Hele akşamları kaldığım Meridien Oteli’nin barına oturduğumda, ustamla benzerliğimiz ayyuka çıkıyordu. Ufak bir farkla... Arap barmen, ‘Montgomery Martini’ hazırlamasını bilmiyordu, ki bu da çok önemli bir detaydı. Cin bazlı bu kokteyl, Hemingway’in en sevdiği içkiydi. Barda içerken gözüm hep kapıdaydı. İçeriye her an ünlü bir fotoğrafçının girmesini bekliyordum. Bunun nedeni de Robert Capa’ydı. Dünyanın bir numaralı fotoğrafçısı, Amerikan ordusuyla Paris’e girdikten sonra Ritz Oteli’ne gitmiş, oranın barında Hemingway ile karşılaşmıştı. Ustam, barda oturmuş, şampanya içerek zaferi kutluyordu. Capa ilk izlenimlerini şöyle anlatmıştı: “Onun heybetli oturuşuna bakıp, önce bir general olduğunu düşündüm. Tanışınca onun ordunun halkla ilişkilerini yürüten bir teğmen olduğunu öğrendim. O aynı zamanda yardım gönüllüsü, aşçı, şoför, fotoğrafçı ve komutanların içki danışmanıydı.” Bağdat’taki otelin barında günlerce boşuna bekledim. O kapıdan hiçbir ünlü fotoğrafçı girmedi!
Afrika’dan İspanya’ya
Daha sonra Afrika’da, ustamın maceracı yönünün peşine düştüm. Tabii ki dağlarda, ormanlarda ava çıkmadım, kamp kurup, aslanların kükremesini dinleyerek uyumadım. Sadece onun gittiği kahvelerde, onun romanlarını okumakla yetindim. Hemingway, Afrika gezisi sırasında bir uçak kazası geçirmiş, güç bela kurtulmuştu. Bu kazanın etkisini atlatabilmek için, uzun bir süre haşlanmış dev karidesler yemiş, yanında da şişe şişe beyaz şarap içmişti. Kenya’nın başkenti Nairobi’de ben de bu tedaviyi uygulamış, sonra iki gün tuvaletten çıkamamıştım. Anlayacağınız, tedavi yöntemi bana biraz ağır gelmişti.Ustamın İspanya’da da izini sürdüm. Ünlü romanı, ‘Güneş de Doğar’ı yazdığı Pamplona kentine, boğa yarışını izlemeye gittim. Kentin koruyucusu San Fermin adına düzenlenen bu yarışta, boğalar dar sokaklarda kent halkını kovalıyor, yakaladıklarını boynuzluyorlardı. Ustamın bu yarışlara 1923 ile 1927 yılları arasında her yıl geldiğini biliyordum.

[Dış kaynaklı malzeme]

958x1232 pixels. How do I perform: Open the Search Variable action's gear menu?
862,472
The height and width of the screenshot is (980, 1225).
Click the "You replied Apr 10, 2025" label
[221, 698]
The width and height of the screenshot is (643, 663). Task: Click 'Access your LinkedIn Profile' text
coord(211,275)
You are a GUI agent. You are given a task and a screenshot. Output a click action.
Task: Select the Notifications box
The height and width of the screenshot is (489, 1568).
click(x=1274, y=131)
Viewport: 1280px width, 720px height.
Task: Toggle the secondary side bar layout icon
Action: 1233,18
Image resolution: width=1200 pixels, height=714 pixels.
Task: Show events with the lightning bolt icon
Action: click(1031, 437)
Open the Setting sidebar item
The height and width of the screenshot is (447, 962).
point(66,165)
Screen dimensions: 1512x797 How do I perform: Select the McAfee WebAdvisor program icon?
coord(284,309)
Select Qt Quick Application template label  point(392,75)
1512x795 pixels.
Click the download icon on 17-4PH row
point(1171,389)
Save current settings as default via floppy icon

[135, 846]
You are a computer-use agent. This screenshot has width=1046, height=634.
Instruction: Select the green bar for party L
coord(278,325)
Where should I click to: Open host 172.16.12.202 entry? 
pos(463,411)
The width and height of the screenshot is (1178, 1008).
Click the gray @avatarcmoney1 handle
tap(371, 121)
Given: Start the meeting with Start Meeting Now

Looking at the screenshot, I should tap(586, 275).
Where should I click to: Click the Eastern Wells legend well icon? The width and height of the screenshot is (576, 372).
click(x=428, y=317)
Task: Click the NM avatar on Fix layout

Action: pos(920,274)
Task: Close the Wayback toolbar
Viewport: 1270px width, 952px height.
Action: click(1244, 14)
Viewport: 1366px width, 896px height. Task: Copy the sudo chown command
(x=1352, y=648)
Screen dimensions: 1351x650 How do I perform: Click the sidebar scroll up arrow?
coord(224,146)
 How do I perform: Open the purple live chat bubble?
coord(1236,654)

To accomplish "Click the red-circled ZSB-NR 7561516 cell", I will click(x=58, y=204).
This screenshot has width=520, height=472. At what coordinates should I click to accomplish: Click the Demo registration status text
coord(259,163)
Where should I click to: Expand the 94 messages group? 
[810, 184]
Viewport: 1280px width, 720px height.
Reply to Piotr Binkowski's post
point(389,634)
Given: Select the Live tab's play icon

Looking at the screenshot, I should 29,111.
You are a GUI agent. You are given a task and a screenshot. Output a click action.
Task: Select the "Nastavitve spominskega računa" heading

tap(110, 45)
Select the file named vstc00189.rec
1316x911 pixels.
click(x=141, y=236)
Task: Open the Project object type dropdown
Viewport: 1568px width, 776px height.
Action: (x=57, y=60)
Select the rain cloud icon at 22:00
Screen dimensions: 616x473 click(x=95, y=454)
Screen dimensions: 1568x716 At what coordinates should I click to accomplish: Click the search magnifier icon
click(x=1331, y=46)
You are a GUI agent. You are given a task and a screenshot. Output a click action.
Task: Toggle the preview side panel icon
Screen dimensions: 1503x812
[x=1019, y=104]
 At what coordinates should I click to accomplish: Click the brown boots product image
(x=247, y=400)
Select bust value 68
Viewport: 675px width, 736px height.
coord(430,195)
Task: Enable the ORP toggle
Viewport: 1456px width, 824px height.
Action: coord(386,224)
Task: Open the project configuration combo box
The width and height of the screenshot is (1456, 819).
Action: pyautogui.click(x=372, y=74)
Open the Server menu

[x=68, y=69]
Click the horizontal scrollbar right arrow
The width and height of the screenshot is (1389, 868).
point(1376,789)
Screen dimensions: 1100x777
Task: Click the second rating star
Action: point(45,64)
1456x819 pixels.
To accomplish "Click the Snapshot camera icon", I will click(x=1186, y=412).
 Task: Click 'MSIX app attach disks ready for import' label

Peşinden Pamplona’ya da gittim. Korunaklı bir yerden boğaların, beyaz elbiseli, kırmızı fularlı adamları nasıl kovaladığını izledim. Daha sonra Quintana Oteli’nin (romandaki adı Montaya) bulunduğu Plaza del Castilla’ya gittim. Hemingway’in oturduğunu tahmin ettiğim kahvede bir şemsiye altına sığınıp, tıpkı onun gibi soğuk bira içtim.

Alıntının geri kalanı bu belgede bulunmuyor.